At a moment when the Iraq War itself hardly gets page-12 mention anymore in any major Chilean newspaper, the "mercenary problem," as it's referred to, has leached beneath the public eye completely. The last printed mention of Pizarro or Chile's relation to Blackwater in the Chilean Press came in April, 2006, when a subcontractors' training camp was discovered to be training dogs, notorious in Chile (as in Iraq) for their frequent application in acts of torture. Yet even this brief appearance in the news cycle was made mostly for poking editorial fun at the expense of Navarro -- the former Socialist congressman now senator whose legal action brought it to light -- for allegedly trying to make political hay.
Indeed, the only government action ever taken against Pizarro, or Blackwater, has been done "unofficially," through the legal actions of Navarro and his fellow congress member Antonio Leal, both veterans of the radical anti-Pinochet student movement centered around the University in Concepción, or through the one expose of Pizarro’s training facilities produced by the privatized government television station (roughly the corporately-dependent equivalent of the US's Public Broadcasting System) in 2005.

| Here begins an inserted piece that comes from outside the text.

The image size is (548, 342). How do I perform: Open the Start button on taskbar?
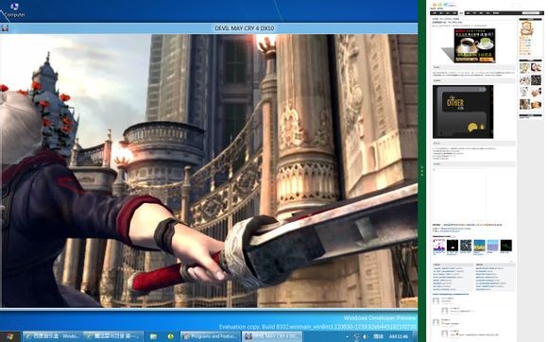click(x=9, y=336)
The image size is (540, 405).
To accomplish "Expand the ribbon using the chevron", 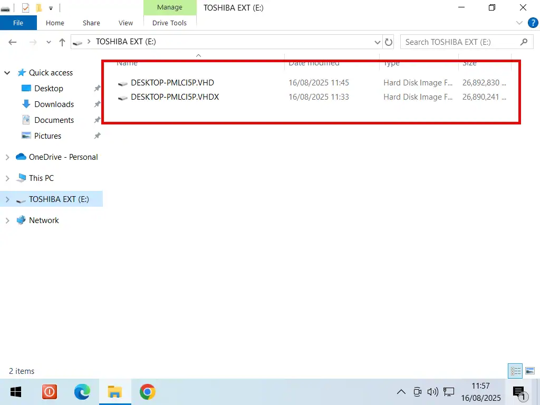I will tap(519, 23).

In Chile, the legislative branch has virtually no power of the purse and was particularly disempowered by the current national constitution Pinochet forced through by fraudulent plebiscite in 1980. Even so, Navarro and Leal were kept from acting as official agents of their government, resorting instead to ongoing filings in Santiago's criminal courts. The first of these, in 2004, following Bachelet's statement, accused Blackwater of violating a constitutional provision maintaining that "investments not be in contradiction of morals, public order, or national security." Their filing also cited a dictatorship-era anti-vigilante law forbidding active recruitment at Chilean military or federal police facilities.
Some months later, with the same Santiago court, Navarro and Leal filed what amounted to a restraining order against Pizarro on behalf of two Chilean mercenary brothers who accused Pizarro of "physical and psychological torture" against a third brother then still deployed in Iraq. (He is now back in Chile working as a private investigator.) In May 2005, the court upheld Navarro and Leal's complaint, legally censuring Pizarro and his associates for illicit behavior.
Some months after that, the government television network ran its expose on Pizarro's Lake Rapel paramilitary camp. Pizarro maintains they used only toy guns and that the camp was for "evaluating" troops not training them. The government did issue a statement standing by the network's story.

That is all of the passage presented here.